_Given problem_
Reproduce every one of these items, changing "GUI agent" to "screen assistant" throughout and keeping the rest unchanged.

+++ Raw records +++

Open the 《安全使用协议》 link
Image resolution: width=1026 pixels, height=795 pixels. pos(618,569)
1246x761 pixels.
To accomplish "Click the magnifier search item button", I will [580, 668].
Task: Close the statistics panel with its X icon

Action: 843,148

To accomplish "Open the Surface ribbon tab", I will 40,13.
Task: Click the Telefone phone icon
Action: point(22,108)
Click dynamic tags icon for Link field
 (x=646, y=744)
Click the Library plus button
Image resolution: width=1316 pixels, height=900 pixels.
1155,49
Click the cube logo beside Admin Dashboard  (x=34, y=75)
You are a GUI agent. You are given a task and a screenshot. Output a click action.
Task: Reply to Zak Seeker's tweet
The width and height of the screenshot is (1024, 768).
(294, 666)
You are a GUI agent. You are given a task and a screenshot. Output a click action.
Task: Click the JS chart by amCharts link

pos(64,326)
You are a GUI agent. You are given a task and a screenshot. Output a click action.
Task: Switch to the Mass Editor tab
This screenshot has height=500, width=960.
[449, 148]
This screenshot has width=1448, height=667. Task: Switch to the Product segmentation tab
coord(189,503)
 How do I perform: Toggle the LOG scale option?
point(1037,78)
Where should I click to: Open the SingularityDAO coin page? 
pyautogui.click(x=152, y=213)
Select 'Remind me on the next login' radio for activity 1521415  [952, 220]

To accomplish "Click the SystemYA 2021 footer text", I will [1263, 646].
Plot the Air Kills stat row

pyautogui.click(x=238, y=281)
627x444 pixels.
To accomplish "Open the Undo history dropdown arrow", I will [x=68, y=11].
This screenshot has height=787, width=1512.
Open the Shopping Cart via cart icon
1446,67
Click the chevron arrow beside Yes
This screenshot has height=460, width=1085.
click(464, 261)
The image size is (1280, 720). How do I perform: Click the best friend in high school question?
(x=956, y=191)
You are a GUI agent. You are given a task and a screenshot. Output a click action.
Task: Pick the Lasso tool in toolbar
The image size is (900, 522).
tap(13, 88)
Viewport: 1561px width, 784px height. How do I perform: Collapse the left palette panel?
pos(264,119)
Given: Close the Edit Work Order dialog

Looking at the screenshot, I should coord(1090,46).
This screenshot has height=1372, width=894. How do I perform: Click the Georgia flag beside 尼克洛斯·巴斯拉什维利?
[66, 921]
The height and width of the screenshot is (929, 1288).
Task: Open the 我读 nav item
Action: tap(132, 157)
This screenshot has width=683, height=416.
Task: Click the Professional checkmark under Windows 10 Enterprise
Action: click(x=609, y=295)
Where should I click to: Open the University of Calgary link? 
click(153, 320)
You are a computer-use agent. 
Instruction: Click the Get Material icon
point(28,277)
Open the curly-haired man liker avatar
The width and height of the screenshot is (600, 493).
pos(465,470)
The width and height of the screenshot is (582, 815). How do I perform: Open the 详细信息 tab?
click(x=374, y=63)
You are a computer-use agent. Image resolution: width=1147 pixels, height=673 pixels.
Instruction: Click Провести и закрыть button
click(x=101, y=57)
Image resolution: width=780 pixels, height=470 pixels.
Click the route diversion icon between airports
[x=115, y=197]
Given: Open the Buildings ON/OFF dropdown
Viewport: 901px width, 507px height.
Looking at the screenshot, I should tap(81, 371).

+++

_Correct answer_
Open the 《安全使用协议》 link
Image resolution: width=1026 pixels, height=795 pixels. pos(618,569)
1246x761 pixels.
To accomplish "Click the magnifier search item button", I will [580, 668].
Task: Close the statistics panel with its X icon

Action: 843,148

To accomplish "Open the Surface ribbon tab", I will 40,13.
Task: Click the Telefone phone icon
Action: point(22,108)
Click dynamic tags icon for Link field
 (x=646, y=744)
Click the Library plus button
Image resolution: width=1316 pixels, height=900 pixels.
1155,49
Click the cube logo beside Admin Dashboard  (x=34, y=75)
You are a screen assistant. You are given a task and a screenshot. Output a click action.
Task: Reply to Zak Seeker's tweet
The width and height of the screenshot is (1024, 768).
(294, 666)
You are a screen assistant. You are given a task and a screenshot. Output a click action.
Task: Click the JS chart by amCharts link

pos(64,326)
You are a screen assistant. You are given a task and a screenshot. Output a click action.
Task: Switch to the Mass Editor tab
This screenshot has height=500, width=960.
[449, 148]
This screenshot has width=1448, height=667. Task: Switch to the Product segmentation tab
coord(189,503)
 How do I perform: Toggle the LOG scale option?
point(1037,78)
Where should I click to: Open the SingularityDAO coin page? 
pyautogui.click(x=152, y=213)
Select 'Remind me on the next login' radio for activity 1521415  [952, 220]

To accomplish "Click the SystemYA 2021 footer text", I will [1263, 646].
Plot the Air Kills stat row

pyautogui.click(x=238, y=281)
627x444 pixels.
To accomplish "Open the Undo history dropdown arrow", I will [x=68, y=11].
This screenshot has height=787, width=1512.
Open the Shopping Cart via cart icon
1446,67
Click the chevron arrow beside Yes
This screenshot has height=460, width=1085.
click(464, 261)
The image size is (1280, 720). How do I perform: Click the best friend in high school question?
(x=956, y=191)
You are a screen assistant. You are given a task and a screenshot. Output a click action.
Task: Pick the Lasso tool in toolbar
The image size is (900, 522).
tap(13, 88)
Viewport: 1561px width, 784px height. How do I perform: Collapse the left palette panel?
pos(264,119)
Given: Close the Edit Work Order dialog

Looking at the screenshot, I should coord(1090,46).
This screenshot has height=1372, width=894. How do I perform: Click the Georgia flag beside 尼克洛斯·巴斯拉什维利?
[66, 921]
The height and width of the screenshot is (929, 1288).
Task: Open the 我读 nav item
Action: tap(132, 157)
This screenshot has width=683, height=416.
Task: Click the Professional checkmark under Windows 10 Enterprise
Action: click(x=609, y=295)
Where should I click to: Open the University of Calgary link? 
click(153, 320)
You are a computer-use agent. 
Instruction: Click the Get Material icon
point(28,277)
Open the curly-haired man liker avatar
The width and height of the screenshot is (600, 493).
pos(465,470)
The width and height of the screenshot is (582, 815). How do I perform: Open the 详细信息 tab?
click(x=374, y=63)
You are a computer-use agent. Image resolution: width=1147 pixels, height=673 pixels.
Instruction: Click Провести и закрыть button
click(x=101, y=57)
Image resolution: width=780 pixels, height=470 pixels.
Click the route diversion icon between airports
[x=115, y=197]
Given: Open the Buildings ON/OFF dropdown
Viewport: 901px width, 507px height.
Looking at the screenshot, I should tap(81, 371).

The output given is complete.